What are ways to include custom claims (user subscriptions or roles list as example) in a token before issuing it in Azure AD B2C, provided that claims are stored somewhere on own server (not available in B2C)? Goal to have claims in the token to avoid additional round trip to the storage on every request.
Investigation on the topic brought me to following ways:
Add custom attribute via Graph API, configure to include in JWT. Attribute values should be kept in sync with our datastorage.
Custom Sign-In Policy like in this article https://learn.microsoft.com/en-us/azure/active-directory-b2c/active-directory-b2c-rest-api-step-custom but if I got it right, additional Step 6 is a user journey to publicly available API in non restricted way (request not secured by secret, might be used to get user claims by presented UserId)?
IdentityServer4 Federation gateway http://docs.identityserver.io/en/release/topics/federation_gateway.html that will allow to add any claims before issuing.
Claims. When you use Azure AD B2C, you have fine-grained control over the content of your tokens. You can configure user flows and custom policies to send certain sets of user data in claims that are required for your application.
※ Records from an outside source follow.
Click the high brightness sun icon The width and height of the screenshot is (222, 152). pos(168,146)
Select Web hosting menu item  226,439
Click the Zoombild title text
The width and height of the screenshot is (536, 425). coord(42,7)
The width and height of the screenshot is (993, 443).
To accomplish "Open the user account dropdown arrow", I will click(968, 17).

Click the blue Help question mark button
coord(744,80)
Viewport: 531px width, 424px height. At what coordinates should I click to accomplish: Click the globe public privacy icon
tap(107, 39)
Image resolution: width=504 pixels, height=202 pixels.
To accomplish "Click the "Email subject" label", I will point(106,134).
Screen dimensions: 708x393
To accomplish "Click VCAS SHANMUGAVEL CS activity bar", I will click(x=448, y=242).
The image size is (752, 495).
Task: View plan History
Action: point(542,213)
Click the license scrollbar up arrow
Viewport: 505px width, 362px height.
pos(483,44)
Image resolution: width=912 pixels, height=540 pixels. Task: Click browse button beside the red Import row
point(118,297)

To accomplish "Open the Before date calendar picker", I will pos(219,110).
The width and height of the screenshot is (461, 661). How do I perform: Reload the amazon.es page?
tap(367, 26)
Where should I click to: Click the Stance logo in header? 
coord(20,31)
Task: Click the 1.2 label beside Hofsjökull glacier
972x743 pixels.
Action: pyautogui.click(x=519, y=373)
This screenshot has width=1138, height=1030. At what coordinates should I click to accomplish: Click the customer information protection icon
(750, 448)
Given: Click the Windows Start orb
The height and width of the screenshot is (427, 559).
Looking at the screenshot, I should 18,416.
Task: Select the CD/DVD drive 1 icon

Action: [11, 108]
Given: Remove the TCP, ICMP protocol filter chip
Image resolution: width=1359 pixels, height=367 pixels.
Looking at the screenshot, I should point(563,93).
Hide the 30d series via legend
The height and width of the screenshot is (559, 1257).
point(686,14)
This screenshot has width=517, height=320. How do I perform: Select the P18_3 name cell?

These claims can include standard properties such as displayName and emailAddress.
Access tokens are what the OAuth client uses to make requests to an API. The access token is meant to be read and validated by the API. An ID token contains information about what happened when a user authenticated, and is intended to be read by the OAuth client.
The first two mechanisms you outlined are the most common and recommended ways to include custom claims in an Azure AD B2C issued token:
Add a custom attribute and include it in the JWT. You can enable the custom attribute via the B2C UI or via the Graph API. You'd need to build your own mechanism to keep the value of this attribute in B2C in sync with your external source via the Graph API.
You can use a custom policy to add a step in your authentication flow to call a Rest API to obtain the claim and include it in the token. This call to the Rest API will be performed by the Azure AD B2C service and NOT the user's browser, so it'll be a service-to-service call (versus a client-to-service call), keeping any secrets you use for authentication with your Rest API safe (such as a Azure function code).